/---
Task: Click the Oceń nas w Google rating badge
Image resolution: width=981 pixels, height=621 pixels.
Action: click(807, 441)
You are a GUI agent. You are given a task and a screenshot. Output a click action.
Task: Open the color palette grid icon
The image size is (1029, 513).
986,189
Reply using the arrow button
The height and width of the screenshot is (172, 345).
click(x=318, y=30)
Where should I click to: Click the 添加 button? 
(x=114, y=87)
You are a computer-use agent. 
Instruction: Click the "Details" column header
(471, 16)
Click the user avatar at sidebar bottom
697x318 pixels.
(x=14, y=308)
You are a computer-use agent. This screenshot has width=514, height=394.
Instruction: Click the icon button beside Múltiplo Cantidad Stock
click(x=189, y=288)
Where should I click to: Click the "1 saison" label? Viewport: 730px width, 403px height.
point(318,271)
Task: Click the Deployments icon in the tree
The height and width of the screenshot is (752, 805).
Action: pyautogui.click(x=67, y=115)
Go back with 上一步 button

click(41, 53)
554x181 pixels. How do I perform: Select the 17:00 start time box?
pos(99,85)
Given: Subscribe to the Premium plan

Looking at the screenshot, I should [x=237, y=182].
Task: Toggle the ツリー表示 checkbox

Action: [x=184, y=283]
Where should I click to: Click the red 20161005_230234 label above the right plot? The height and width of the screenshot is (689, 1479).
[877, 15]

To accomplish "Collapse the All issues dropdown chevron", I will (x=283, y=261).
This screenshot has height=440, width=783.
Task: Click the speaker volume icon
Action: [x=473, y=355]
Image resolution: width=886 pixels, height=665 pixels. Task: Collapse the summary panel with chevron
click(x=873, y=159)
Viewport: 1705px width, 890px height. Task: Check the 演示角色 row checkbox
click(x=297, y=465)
\---
**Assignment**
Reply with a number alone, the number of lines of the records that hold the word "computer".

**Your response**
2